Exercise requirements: Quote all of the data below verbatim, but leave the pictures out of your answer.

Material supplied:
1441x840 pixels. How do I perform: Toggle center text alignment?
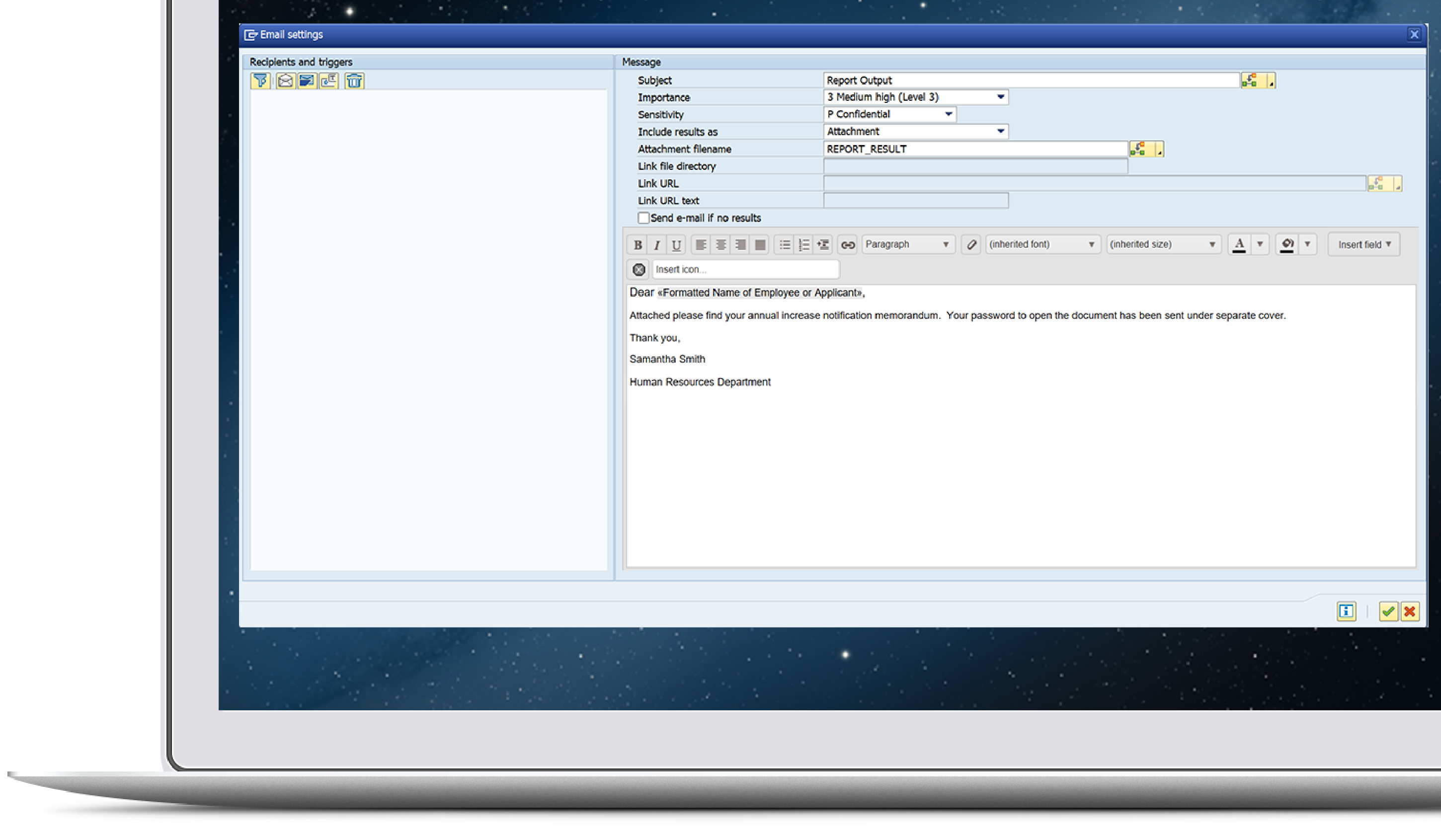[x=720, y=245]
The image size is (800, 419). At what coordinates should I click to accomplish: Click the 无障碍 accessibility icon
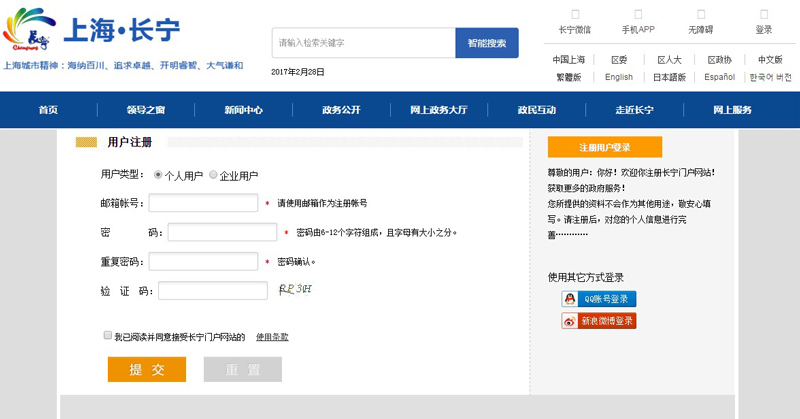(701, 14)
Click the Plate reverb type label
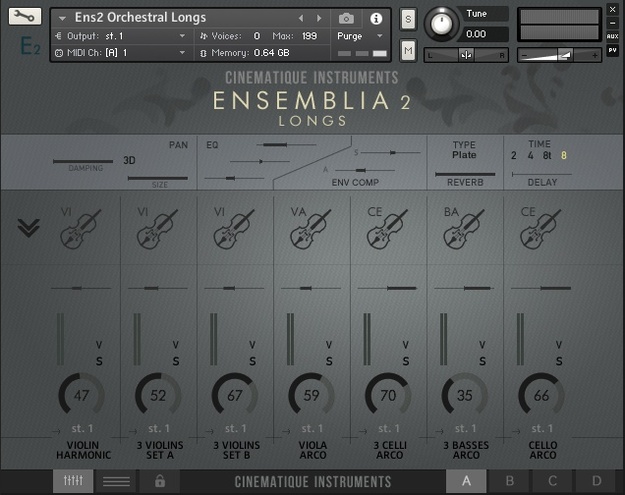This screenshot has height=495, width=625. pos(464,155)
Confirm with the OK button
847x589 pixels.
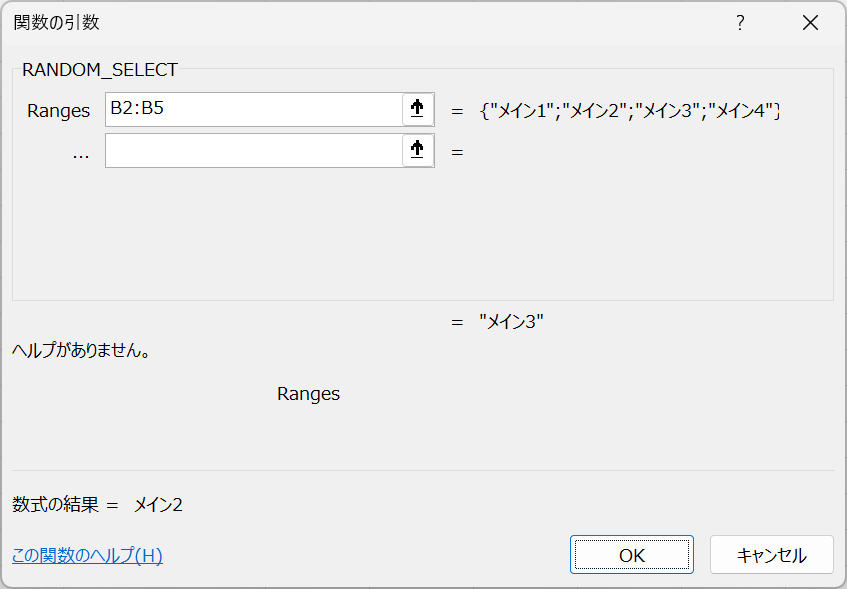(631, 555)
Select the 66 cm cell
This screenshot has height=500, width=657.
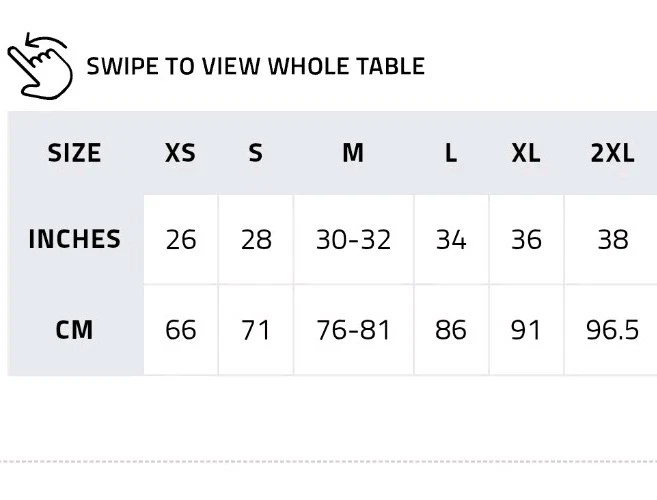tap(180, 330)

Exercise response:
1441x840 pixels. How do I perform: Toggle center text alignment?
[x=720, y=245]
The image size is (800, 419). At what coordinates should I click to accomplish: Click the 无障碍 accessibility icon
(701, 14)
Click the Plate reverb type label
This screenshot has height=495, width=625. pos(464,155)
Confirm with the OK button
847x589 pixels.
(631, 555)
Select the 66 cm cell
This screenshot has height=500, width=657.
tap(180, 330)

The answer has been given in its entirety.